Meretz politicians have visited Abbas in the past when they were in the opposition, but this is the first time they have done so as members of the government.

Defense Minister Benny Gantz has also visited Abbas, but the question of whether to speak with the Palestinian leader is a divisive one within the government.

Prime Minister Naftali Bennett of the right-wing Yamina party and Foreign Minister Yair Lapid of the centrist Yesh Atid party have no interest in speaking with Abbas.

Interior Minister Ayelet Shaked is seen speaking at the Knesset, on July 5, 2021. (credit: MARC ISRAEL SELLEM/THE JERUSALEM POST)
Interior Minister Ayelet Shaked is seen speaking at the Knesset, on July 5, 2021. (credit: MARC ISRAEL SELLEM/THE JERUSALEM POST)

But Abbas told the Meretz politicians that he would like to meet Lapid and Bennett, noting that both he and the prime minister would both be making separate trips to Moscow next month. He suggested that Russia could arrange a parlay between them.
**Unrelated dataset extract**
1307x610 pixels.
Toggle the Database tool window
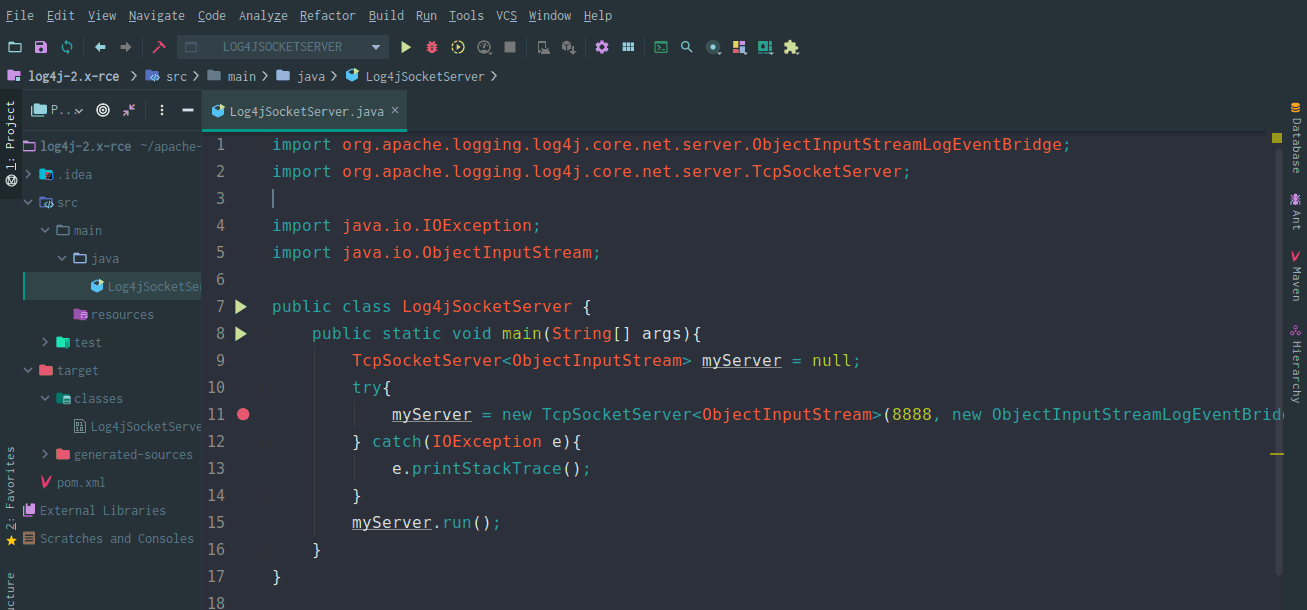(x=1296, y=138)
To emphasize his point that it was the conversation, not the results that mattered, Abbas noted that he would particularly like to meet with Interior Minister Shaked, who, like Bennett, has opposed contact with him.

“You have a Minister Shaked, tell her I want to meet her,” Abbas told the Meretz politicians. “I want to see everyone, not just my friends. I know that it’s difficult, but I would like to host her. She can say whatever she wants; it could be that we would have only one percent agreement between us, or not even that, but we’ll talk,” Abbas said. The Palestinian leader’s statements from the meeting were given to reporters by sources in Meretz.
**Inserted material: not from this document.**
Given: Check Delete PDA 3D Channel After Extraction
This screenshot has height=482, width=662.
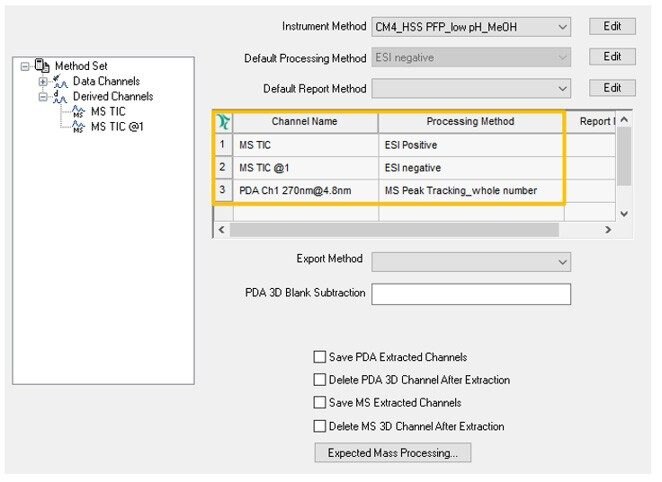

A startled Shaked immediately took to Twitter to reject Abbas’s offer of a meeting.

“It won’t happen,” she flatly wrote.

“I won’t meet a Holocaust denier who is suing Israeli soldiers at The Hague and paying murderers of Jews,” Shaked tweeted.

“Good night,” she added.

In marked contrast to Shaked, the Meretz delegation in Ramallah spoke about the importance of dialogue and Israeli-Palestinian cooperation. They pledged their support for a two-state resolution to the conflict, even though the peace process has been frozen since 2014.
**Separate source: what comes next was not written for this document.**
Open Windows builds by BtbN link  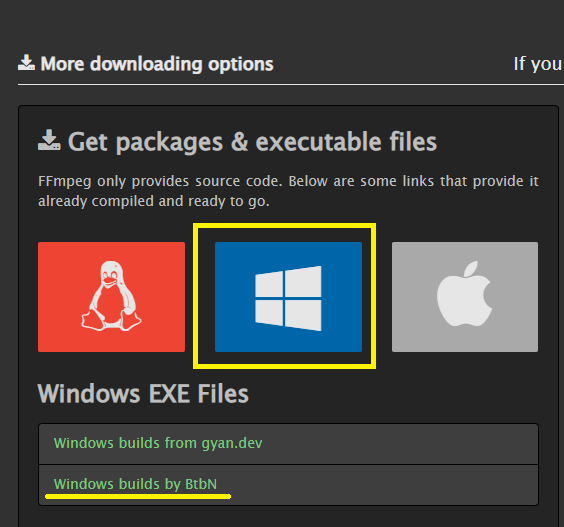[x=135, y=484]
“We arrived today to rebuild a direct and permanent channel [of communication], and to give a ‘booster’ to collaboration,” Horowitz said.

Abbas told the delegation, “We must create confidence-building measures that will prove that we intend to make peace and allow me to preserve the hope of the Palestinian people.”

“If we lose hope, we will lose the future,” Abbas added.

The 73-year wait for a Palestinian state has to come to an end, he said.

“How long can we wait,” Abbas asked. “I don’t want you to be conquerors, I want us to be good neighbors,” he added.

Horowitz told Abbas that “within the government, Meretz is tasked with keeping the two-state solution alive. We will not let it disappear and we will not sabotage the chances of achieving it in the future, because there is no other solution.”

He spoke against unilateral Israeli activity that would harm any future plans for two states such as settlement and outpost construction as well as violence against Palestinians by Jewish extremists.

Frej told Abbas, “you are our partner” in advancing two states. Cooperation between ministries and governments is essential to improve the current reality, he added.

Rozin added that her party would “do everything necessary” to build the foundations for peace.

Former prime minister and current leader of the Likud party, Benjamin Netanyahu, attacked Health Minister Horowitz for meeting with Abbas, noting that he had left the COVID-19 cabinet meeting in order to do so.

Likud faction head MK Yariv Levin accused the Meretz delegation of crawling to Abbas. The meeting showed that Horowitz cared more about meeting “with the terrorist financier Abu Mazen than the health of Israeli citizens,” Levin charged.

Prior to meeting with the Meretz delegation, Abbas called the family of Israa Khuzaimia, who was killed by Israeli police after she attempted to stab an officer in Jerusalem’s Old City last week.

Abbas offered his condolences to Khuzaimia’s family, according to the Palestinian news agency WAFA. The agency described Khuzaimia as a mother of four from the northern West Bank town of Kabatiya, south of Jenin.